**Your objective**:
With pictures omitted, restate the data word for word.

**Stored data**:
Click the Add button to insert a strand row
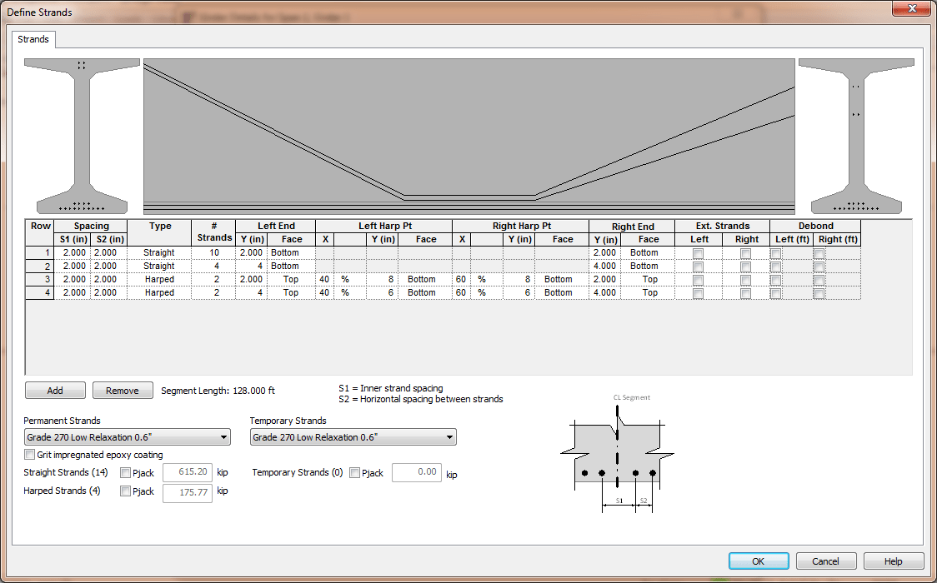The width and height of the screenshot is (937, 583). 54,390
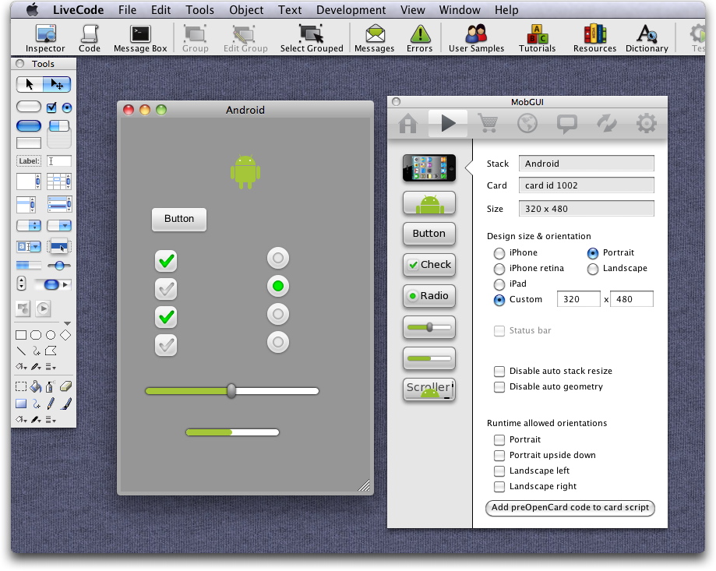Screen dimensions: 716x571
Task: Click the MobGUI shopping cart icon
Action: 488,124
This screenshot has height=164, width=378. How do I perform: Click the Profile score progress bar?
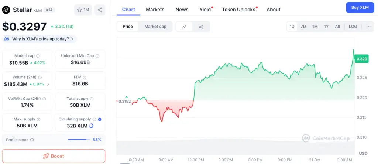(x=79, y=140)
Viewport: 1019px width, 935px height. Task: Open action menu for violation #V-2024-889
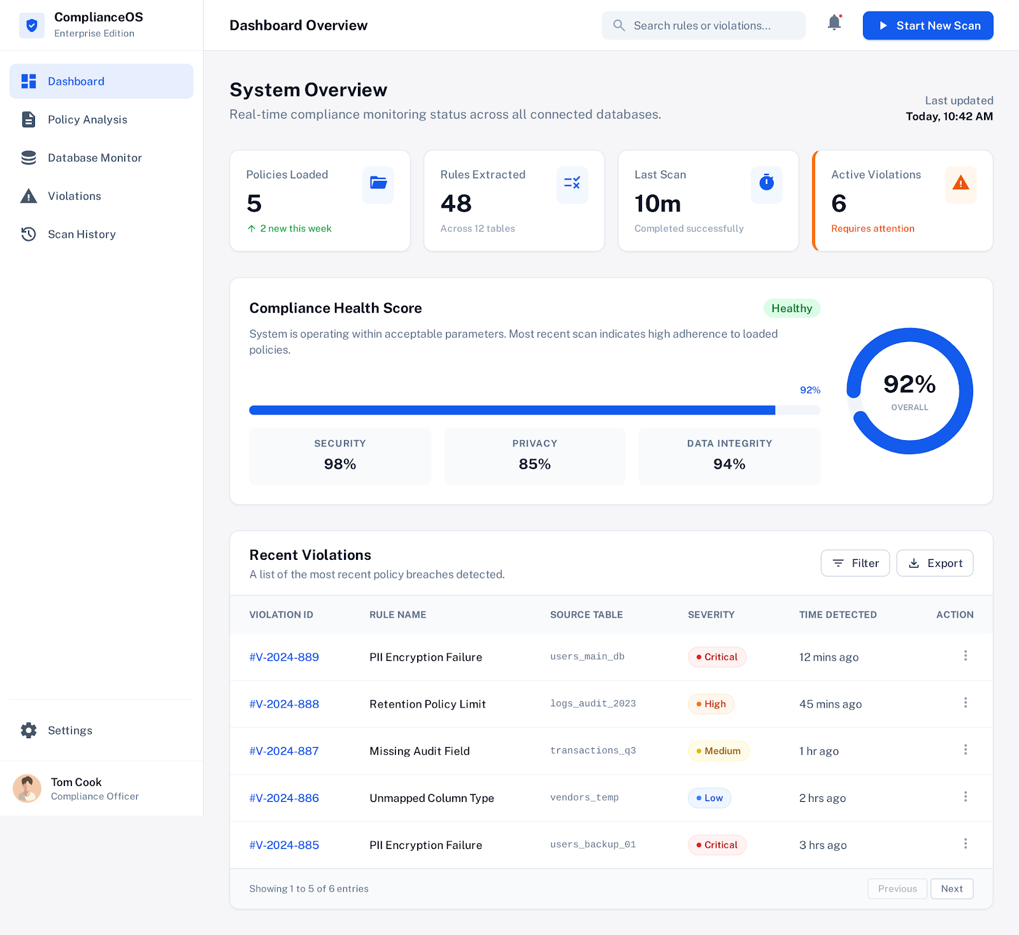coord(966,656)
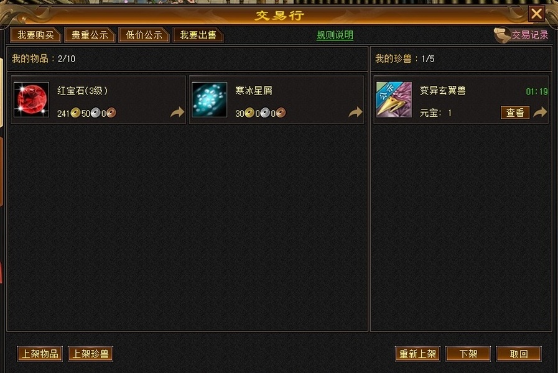Share the 变异玄翼兽 listing via arrow icon
Viewport: 558px width, 373px height.
point(540,113)
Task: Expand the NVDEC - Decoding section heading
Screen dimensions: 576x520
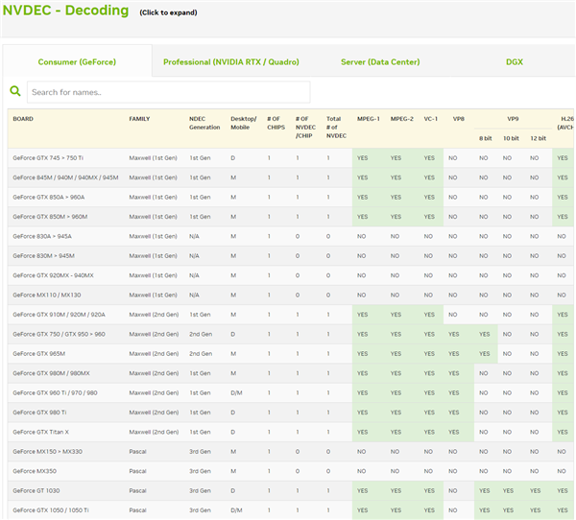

**Solution for this exercise**:
Click the Add button to insert a strand row
The width and height of the screenshot is (937, 583). 54,390
Screen dimensions: 716x571
Task: Click the MobGUI shopping cart icon
Action: 488,124
This screenshot has height=164, width=378. How do I perform: Click the Profile score progress bar?
(x=79, y=140)
Viewport: 1019px width, 935px height. Task: Open action menu for violation #V-2024-889
coord(966,656)
Share the 变异玄翼兽 listing via arrow icon
Viewport: 558px width, 373px height.
point(540,113)
Task: Expand the NVDEC - Decoding section heading
Screen dimensions: 576x520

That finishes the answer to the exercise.